22.8.07

Ainda guardo um retrato antigo

Inevitável, a passagem do tempo precisa de parâmetros estabelecidos para ser pelo menos codificada. Desde os nanossegundos até os milênios tudo precisa passar pelo crivo de nossa imperfeita lógica humana. Por isso damos valor tão grande ao dia em que nascemos. É o dia em que oficialmente começamos a interagir com nossos desejos, a não ser que você acredite em plena consciência filosófica desde nossos dias como gametas, fetos. Ora, tudo se resumia a uma batida de coração externa e a troca de nutrientes pelo cordão umbilical.

Num belo dia, eis que somos expulsos sem cerimônia de um estado de quase letargia às batalhas por oxigênio, comida e afeto. Nosso primeiro choro é, e me perdoe quem sofreu (quem nunca sofreu consientemente levante a mão!), o mais angustiante que bradaremos em nossa vida inteira. A partir de uma data aleatória, somos confrontados com a ida ao fim, sem direito a habeas corpus e tendo que achar tudo isso "parte da vida".

Essa lenga-lenga toda só serviu como prólogo empolado para a lembrança da iminência de meu aniversário. Poucos anos me separam de completar quatro décadas de vida. Vida em uma cidade outrora pequena, pacata e modorrenta. Vida feita de decisões erradas, descobertas pouco confortantes e alegrias bem aproveitadas. Vida repleta de inspirações de um ar que já teve mais oxigênio, risadas indecentes de tão espontâneas e amizades poucas e sólidas.

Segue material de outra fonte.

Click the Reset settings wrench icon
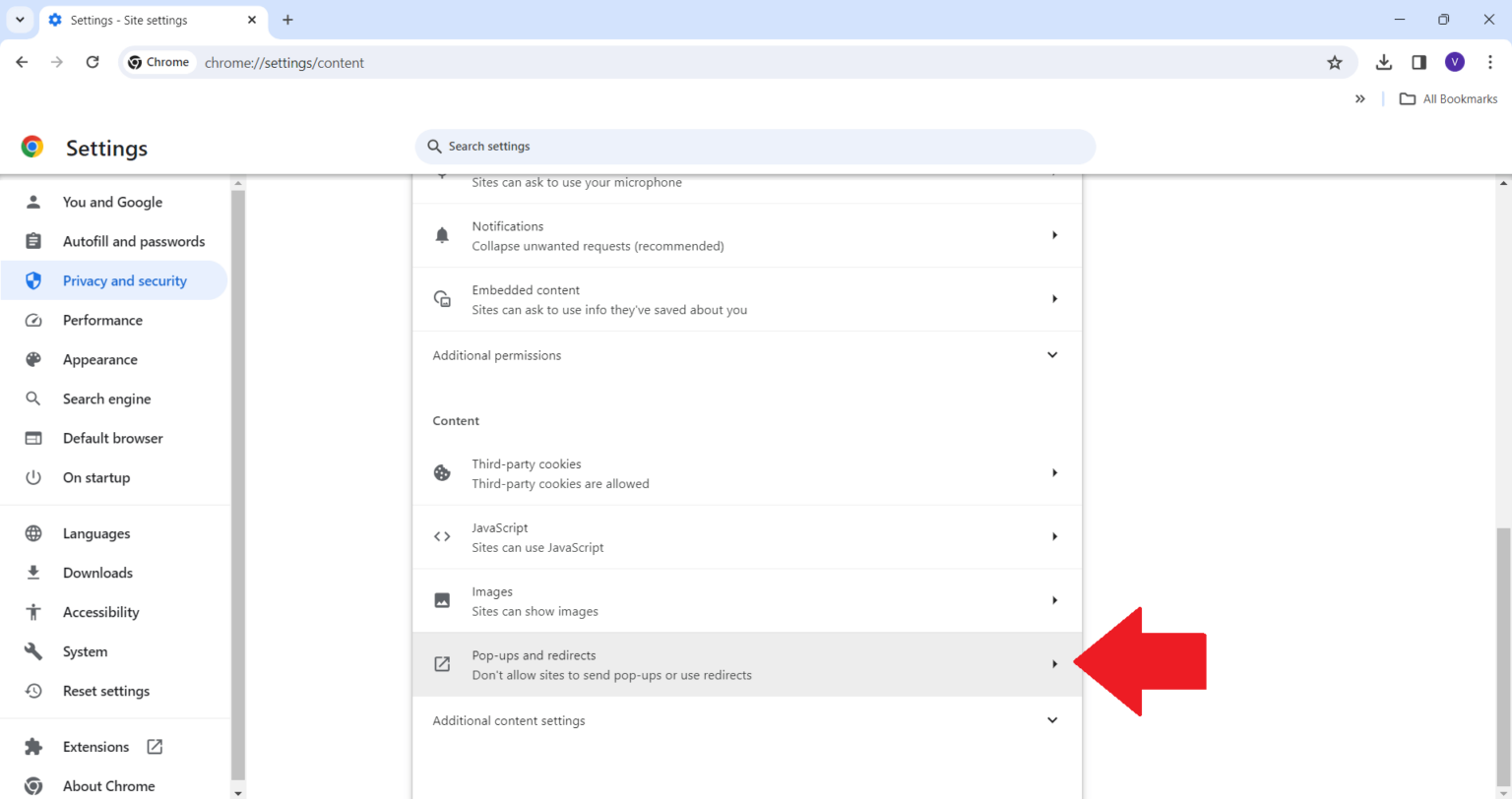This screenshot has height=799, width=1512. [33, 690]
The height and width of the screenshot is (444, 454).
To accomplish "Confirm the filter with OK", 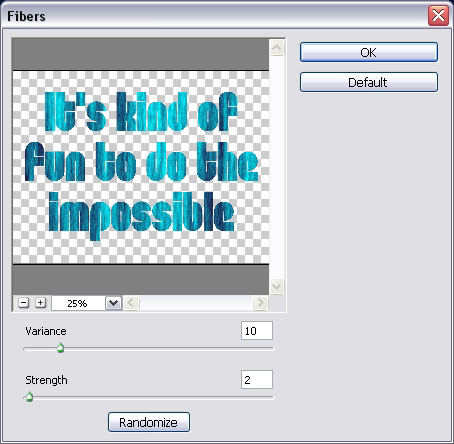I will pos(369,52).
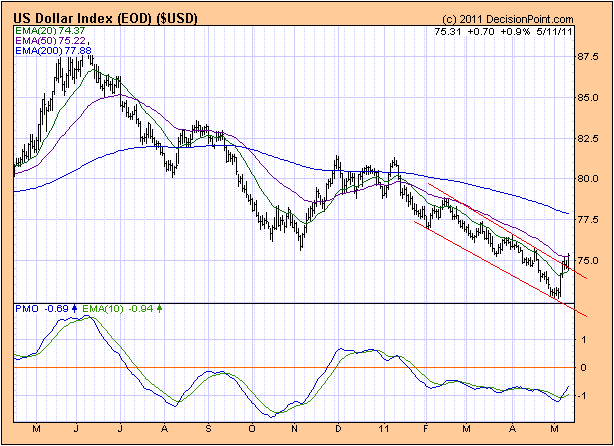The image size is (614, 446).
Task: Click the 80.0 price axis label
Action: 589,179
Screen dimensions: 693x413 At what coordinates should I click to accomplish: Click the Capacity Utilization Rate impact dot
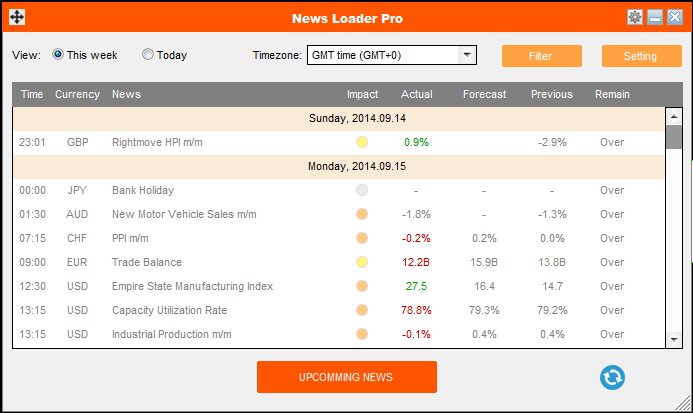click(x=362, y=310)
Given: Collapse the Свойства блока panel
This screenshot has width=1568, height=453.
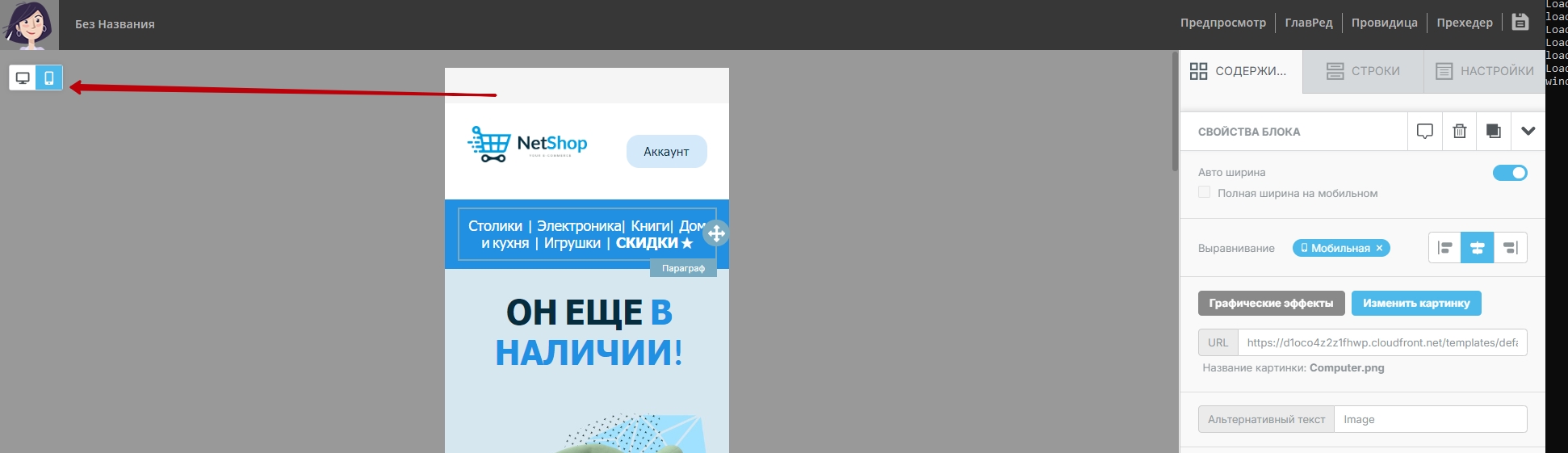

Meus quase trinta e oito anos me fizeram rir de minhas fotos antigas. Uma quando criança, coçando a panturrilha ao lado da vó, rosto despreocupado. Outra, pose de galã, cara de sério sentado no braço do sofá verde-musgo, braço direito pendendo suavemente - um amigo, ao ver a foto, disse, zombeteiro: "putz, tá muito gay essa foto, cara!" - e já pensando nas coisas que eu lia. Meu primeiro retrato 3X4 mostra minha eterna papada e uma cara aparvalhada, típica de um adolescente que não havia beijado ninguém. Meus óculos tortos na foto da identidade, fruto de um relacionamento nada amistoso com esse objeto incômodo (não, nada de aros de fibra de carbono de lentes high light anti-reflexo). O hiato fotográfico até meus quase trinta anos, quando me vi com um sorriso bobo, porém determinado, junto a alguns colegas de trabalho.

Esse tempo que teimou em passar à minha revelia quase me obriga a cantar a velha canção e sentir o gosto de um bolo de chocolate qualquer. Ainda faltam cinco dias. Sinto que vou precisar desse blog para desabafar.




O título foi titado da canção "Amanhã é 23", do grupo Kid Abelha.